В тот момент я был просто заключенным, боевиком бывших «Красных бригад», который больше не принадлежал ни к одной из существующих группировок. Я покончил со всеми организованными боевыми действиями и был полностью изолирован.
Это был конец 1982 года. С этого момента для меня начался совершенно другой тюремный период: новый тип работы, новые обязательства и интересы.
Новый курс
В тюрьме в Пальми вы окончательно оставили в прошлом пятиконечную звезду и встретились лицом к лицу с вашим «новым» существованием. Каковы были основные этапы этого путешествия, которое привело вас к сегодняшнему дню?
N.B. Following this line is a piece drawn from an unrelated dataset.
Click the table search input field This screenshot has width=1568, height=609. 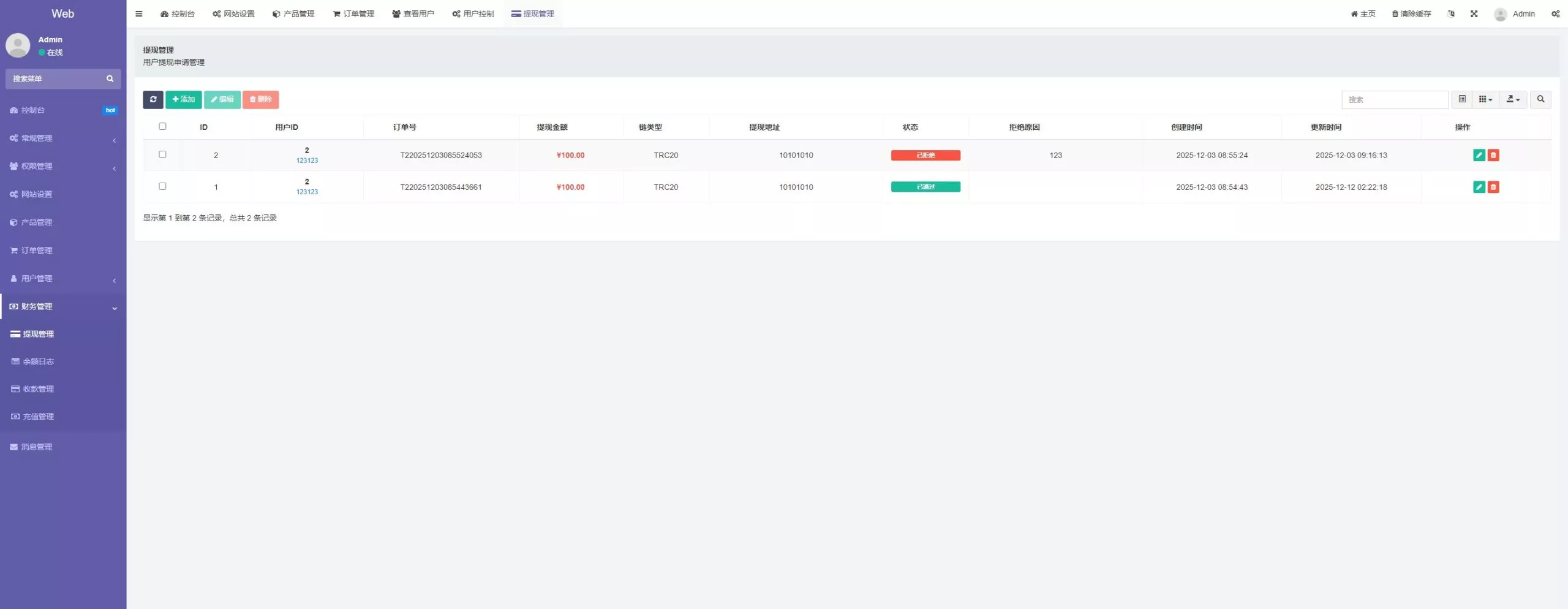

Однажды ночью мне приснился сон...
Как Мартин Лютер Кинг?
Но нет, при чем тут это! Я говорю не о метафорическом сне, а о реальном, таком, который снится в постели, когда ты спишь.
Нужно было взобраться на снежную гору. С вершины свисала красная веревка. Я решаю взобраться на нее и, используя веревку, карабкаюсь вверх по отвесным стенам. Несмотря на трудности, я добираюсь до вершины и оттуда демонстрирую свою эйфорию жестами победы, обращенными ко всем, кто стоял в стороне и наблюдал с базы. Однако, все еще цепляясь за веревку, я не считаю нужным спускаться с того же склона. Я смотрю на другую сторону горы и вижу множество людей, озабоченных и заинтересованных в том, чтобы узнать подробности подвига.
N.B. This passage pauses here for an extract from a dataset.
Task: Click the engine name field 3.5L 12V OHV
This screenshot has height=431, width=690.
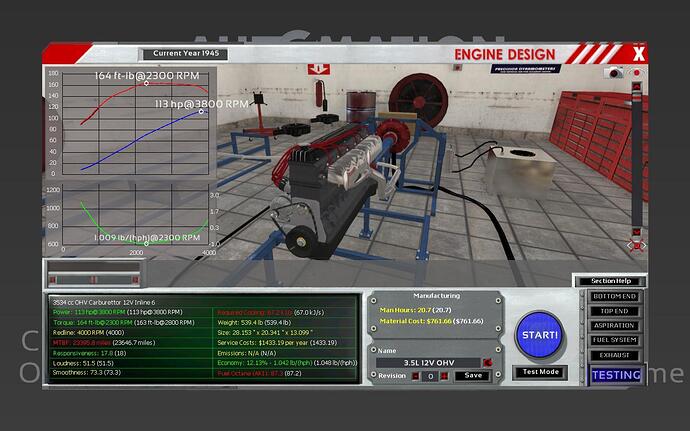Action: click(x=427, y=362)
Утром я поговорил об этой истории, всплывшей из моего бессознательного, с Никола Валентино, товарищем из Коммунистической боевой формации, с которым я подружился в тюрьме. Я знал, что он выслушает меня, но его слова удивили меня: «У меня такое впечатление, что я сам видел этот сон», - сказал он мне. Он ничуть не удивился. Напротив, у меня возникло ощущение, что моя уверенность успокоила некоторые интуиции, которые он некоторое время культивировал в своем внутреннем саду.
"Я был в машине, — рассказал он мне в свою очередь, — и ехал вдоль большой горы. По мере продвижения тропинки становились все более узкими, проезд преграждали оползни камней. С трудом я открывал проходы руками. Но вдруг за поворотом возникло ощущение прохлады: в центре храм, большой фонтан... А потом храм превратился в лес. Он сделал паузу и снова сказал: «Знаешь, Ренато, мы приучили наши глаза не видеть слишком многого. Эти сны говорят нам, что пришло время посмотреть в другое место, они приглашают нас к новым исследованиям».
Тогда я не совсем понял, что он имел в виду, но его толкование начало работать во мне. Утром, перед раздачей молока, я обнаружил, что записываю в блокнот ночные сны. Я просто записывал их, не думая о них слишком много. И чем больше снов я записывал, тем больше мне казалось, что я вижу сон. Возможно ли, что в предыдущие годы я не видел снов?
В предыдущие годы вы жили в гневных мечтах о «революции», от которых вы теперь отказались, чтобы посвятить себя своим личным ночным снам: довольно неожиданный переход. Интересовались ли Вы психоаналитическими исследованиями или другими подобными вещами?